* Task to carry out
Pick out each line in the rows below that contains the word "Open", and copy those lines.

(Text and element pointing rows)
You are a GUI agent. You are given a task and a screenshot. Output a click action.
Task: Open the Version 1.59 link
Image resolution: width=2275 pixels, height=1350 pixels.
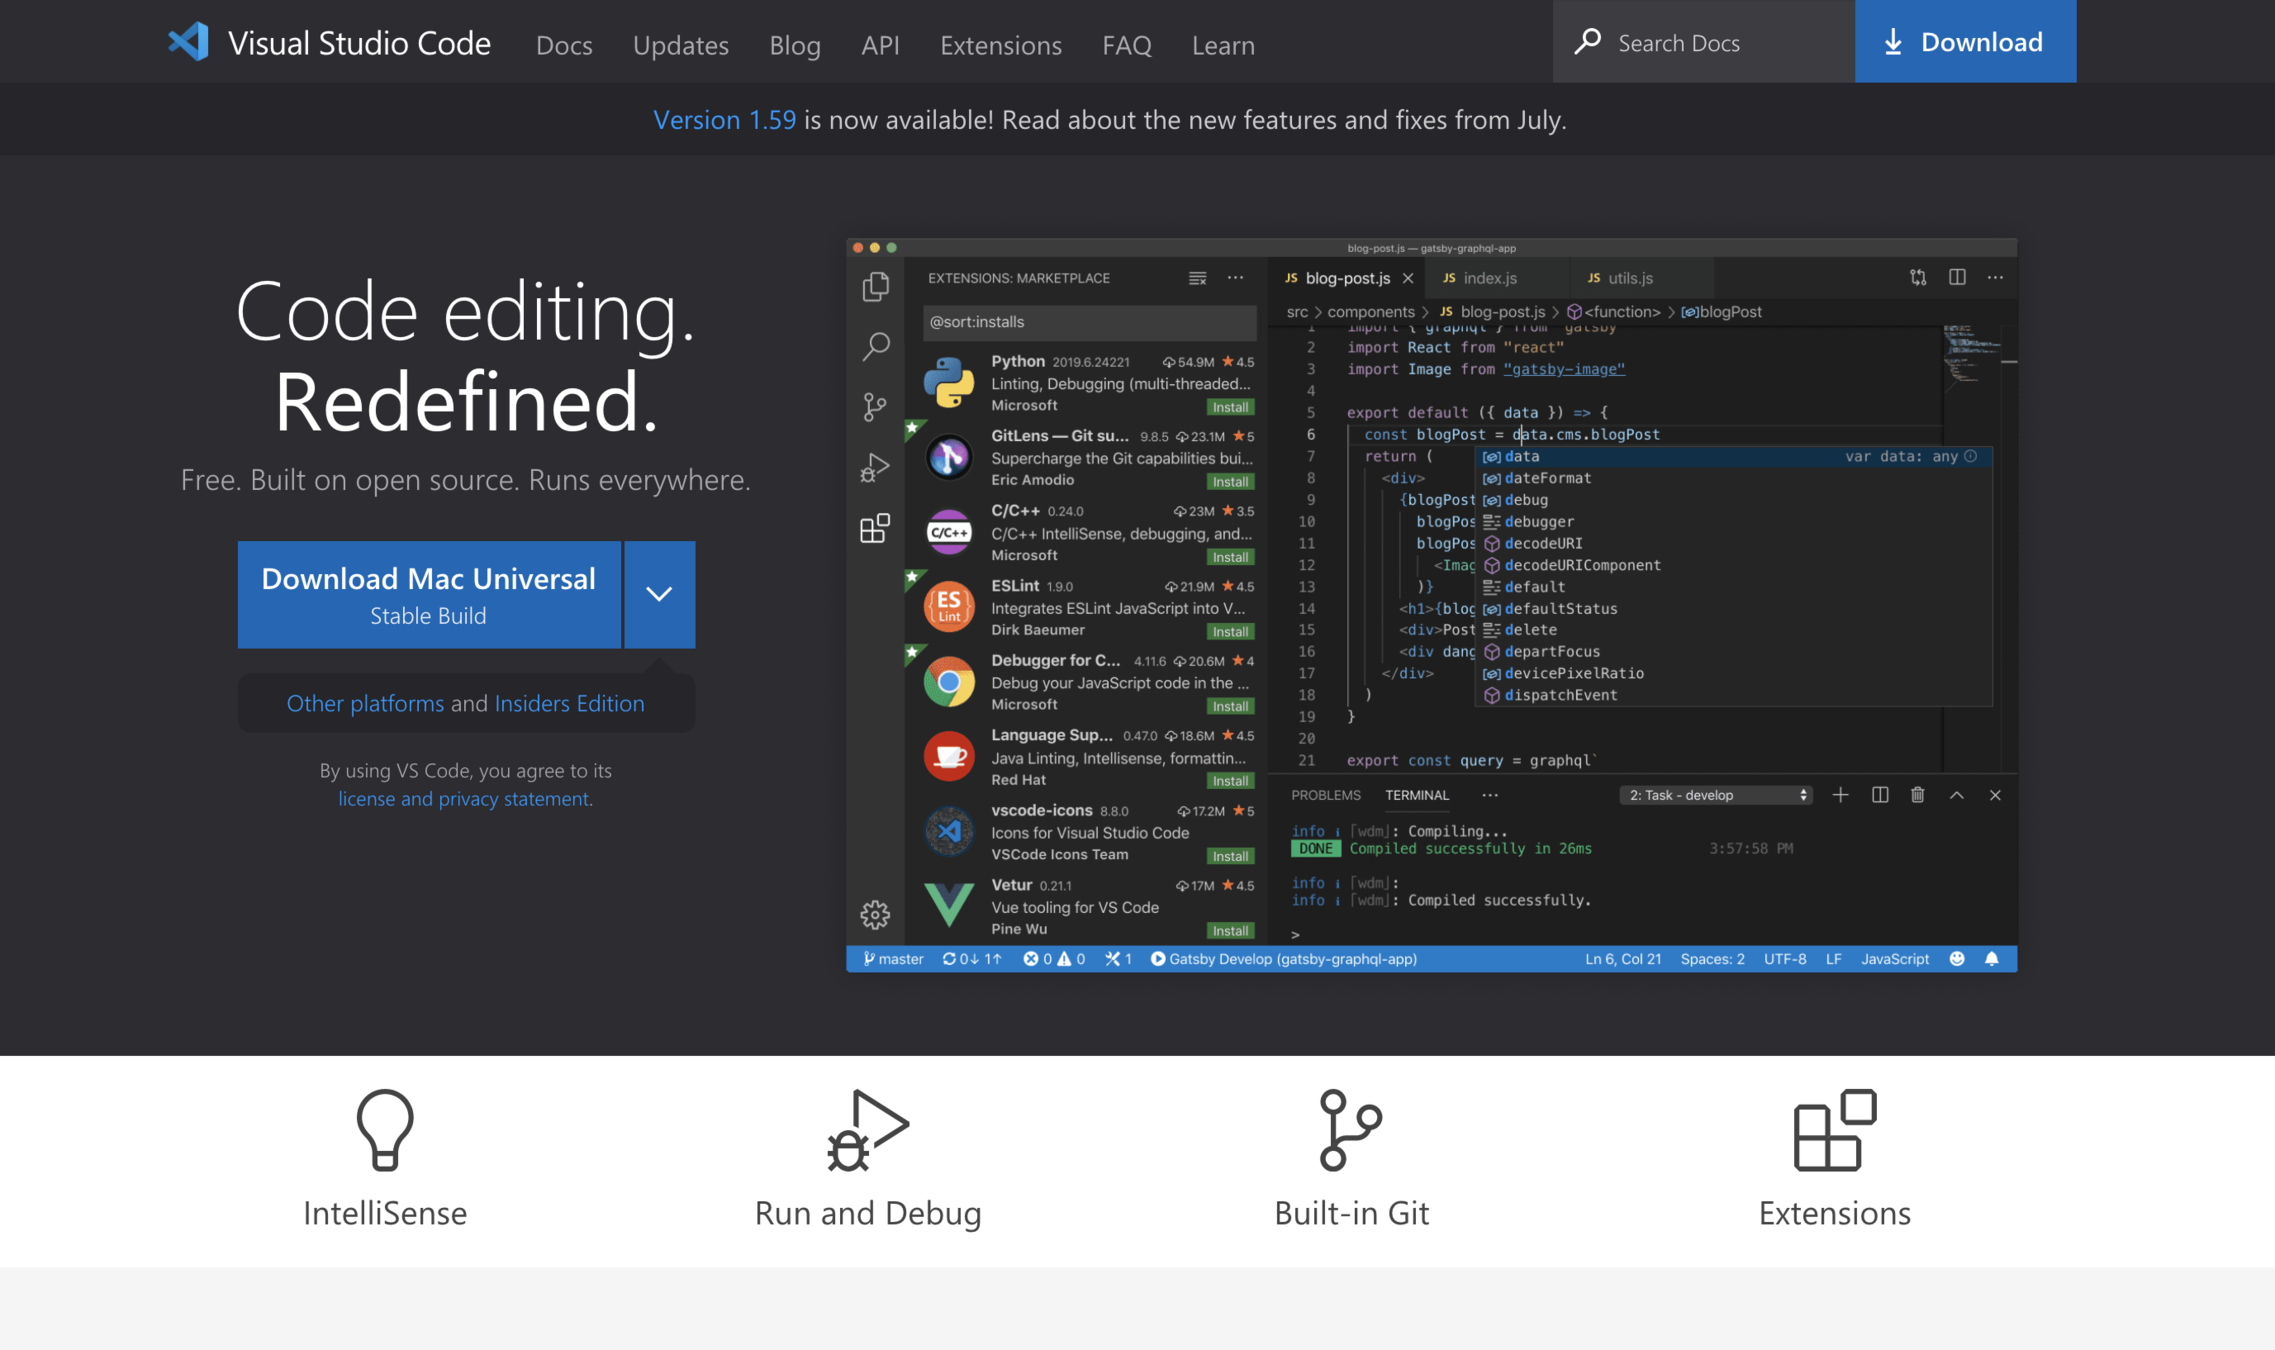click(x=724, y=120)
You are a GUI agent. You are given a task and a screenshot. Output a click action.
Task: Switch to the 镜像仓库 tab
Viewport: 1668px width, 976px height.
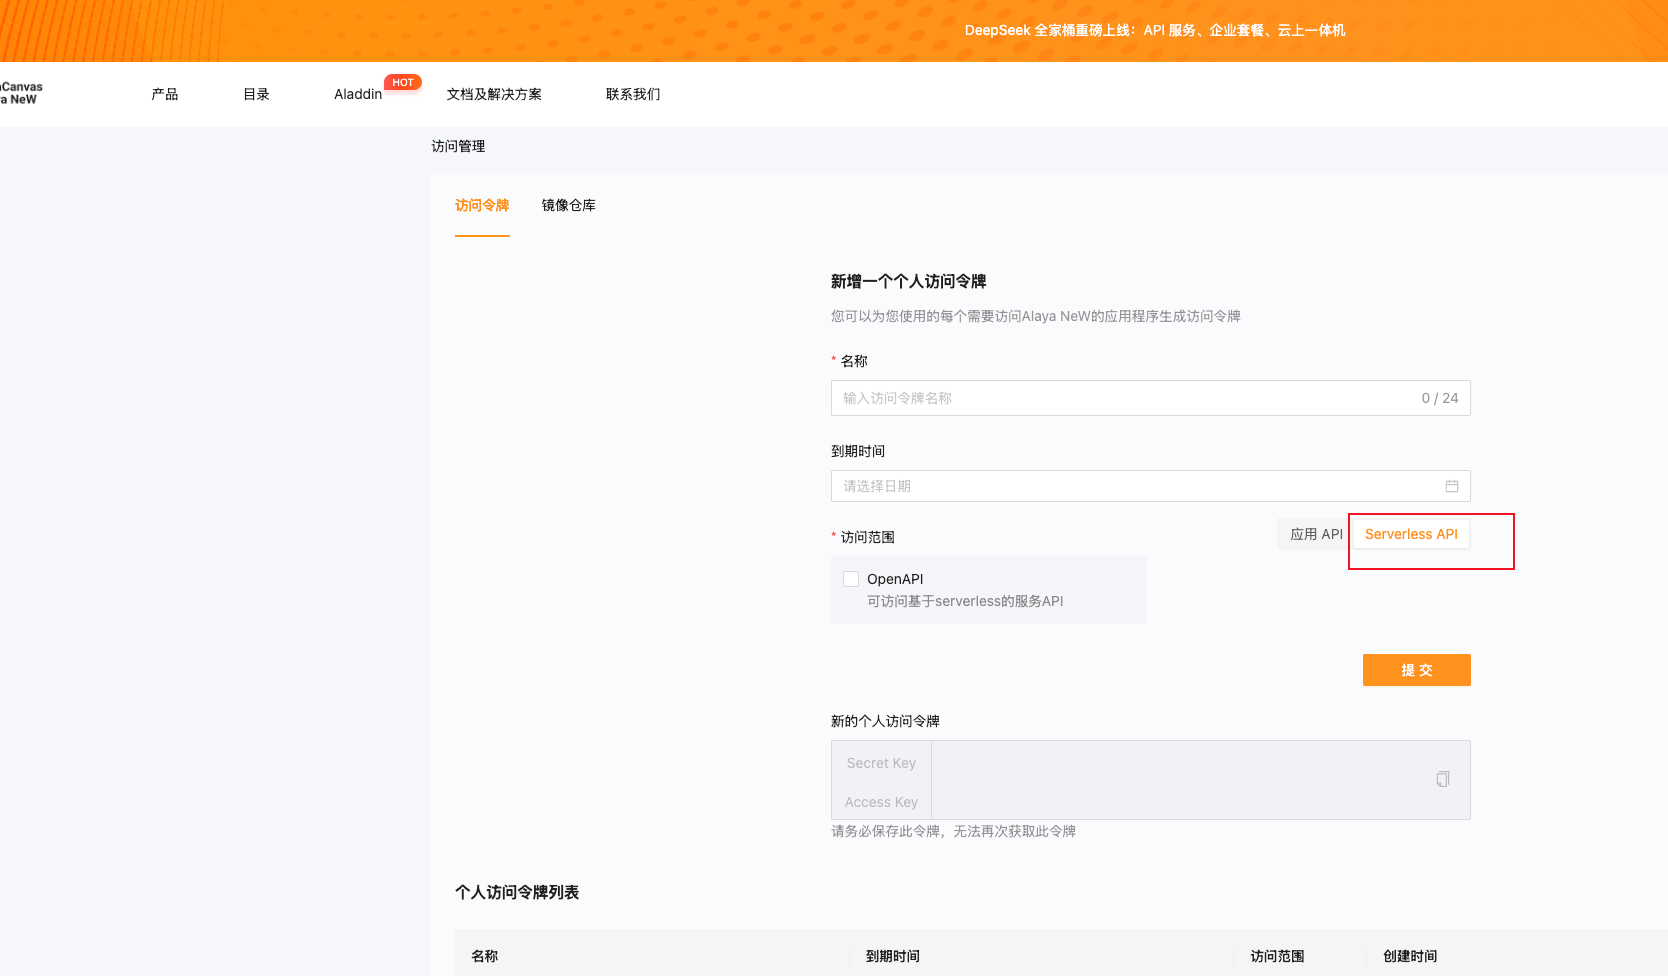[x=569, y=205]
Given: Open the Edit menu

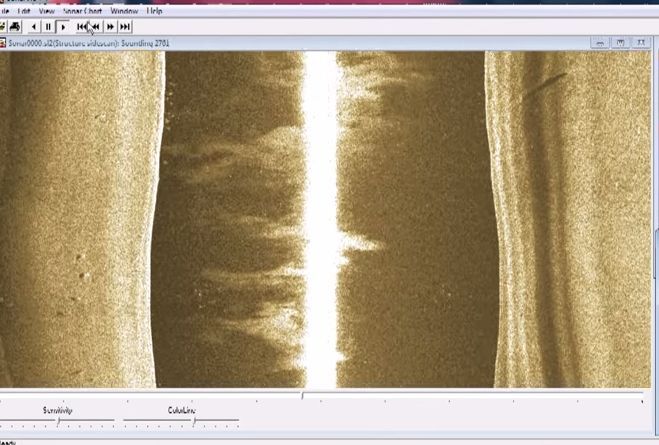Looking at the screenshot, I should point(23,10).
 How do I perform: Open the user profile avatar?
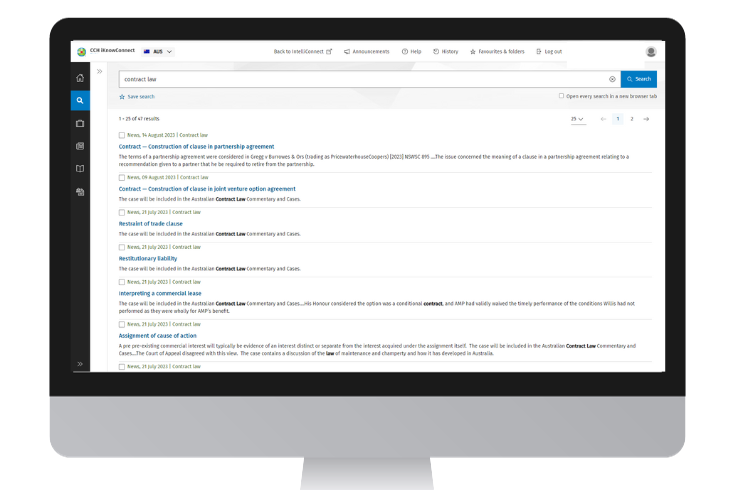(x=651, y=51)
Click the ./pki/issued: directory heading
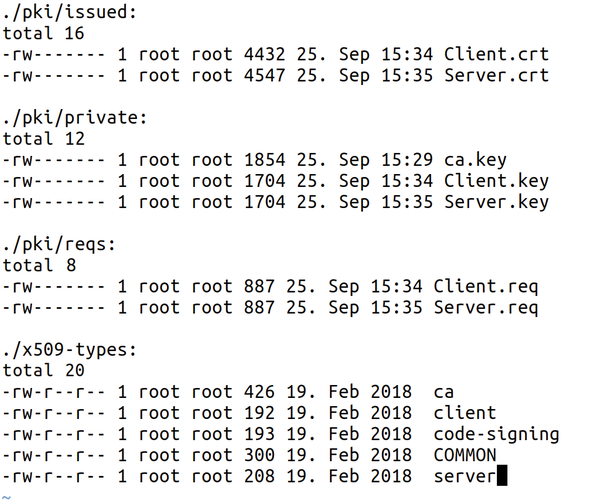 pyautogui.click(x=70, y=12)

* Worked solution
Task: Open the Version 1.59 link
Given: Open the Edit menu
 How do I perform: Open the user profile avatar?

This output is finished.